Conventional Fixtures Favorite Gel Color

Re: favorite gels

My two favorite colors are L194 Surprise Pink and L798 Chrysalis Pink. I believe Chrysalis is the translation of Rosco's "Congo Pink."

I just love the feel to C/P and I use Surprise Pink in EVERY show I design. It's such a great neutral color, which I usually use for backlight.
 
Favorite Gel

Anyone have a favorite gel? Post it and tell what show you used/are going to use it in...

Mine is;
Broadway Pink, #334, by Rosco

I am going to use it Frog Prince of Spamalot...
 
I don't have a favorite gel color. I reevaluate me gel choices at every production I do. However, on the vanilla light plot, we use R3410 and L202 for most lights.
 
I love L156 and use it quite often - I particularly like it as a warm backlight, best on a light coloured set. I've also used it as frontlight when it's been a "candlelit" scene - the opening of The Nutcracker being the instance I can remember.
 
Merged this thread with a thread of the exact same name. Please use the search feature in the future!
 
I'm a big fan of R39, Skelton Exotic Sangria (or as I like to call it, "Hooker Pink") and R80, Primary Blue.
 
You would have to go there, wouldn't you, kiwitechgirl? Talk about opening old wounds!:) See http://www.controlbooth.com/forums/lighting/6847-chocolate-gel.html

Excellent! Nothing like opening up old wounds....but on that note, I once had an argument with a lighting designer who insisted on putting .3ND in all his frontlight because he "liked the colour". I argued until I was blue in the face that he should just dim them back and would get the same effect, but no! Not my budget that was being wasted....
 
R99-Chocolate
I like to use this to make the environment "different". It's such a non-standard color that if you hang it from non-standard angles with break ups it makes for a very interesting look.
I used it in Eurydice for the "real world" and it contrasted very nicely with the cold steel blue of the underworld. Great, unexpected color.
 
I named my favourite gel Seymour, for no particular reason other than, to me, he looks like a Seymour. Some said he was a burnout when I rescued that little piece of R51 from the discard bin those many years ago. They find him a bit cool but to me he is warm and cheery, but I guess it depends on the company he's with. He's fickle that way.

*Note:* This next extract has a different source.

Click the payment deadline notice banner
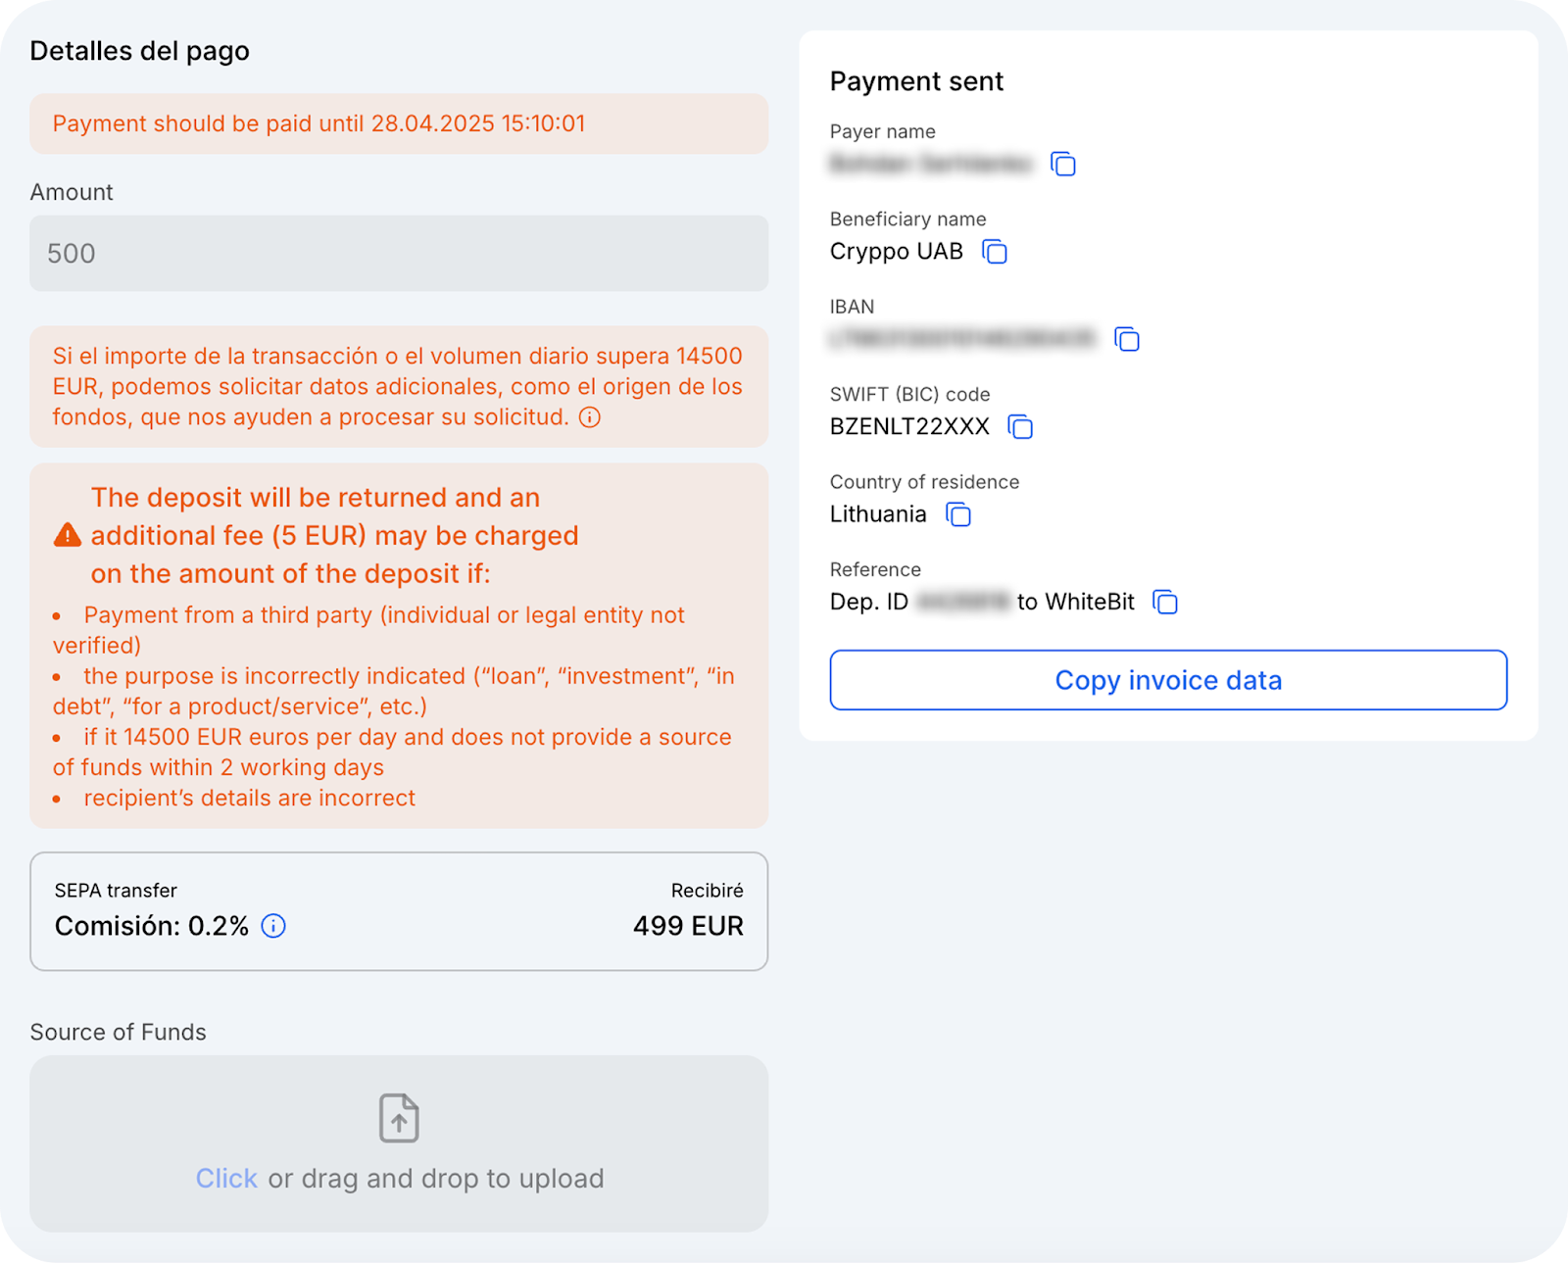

... now where did I put my tinfoil hat ... :grin: :confused:
 
R99-Chocolate
I like to use this to make the environment "different". It's such a non-standard color that if you hang it from non-standard angles with break ups it makes for a very interesting look.
I used it in Eurydice for the "real world" and it contrasted very nicely with the cold steel blue of the underworld. Great, unexpected color.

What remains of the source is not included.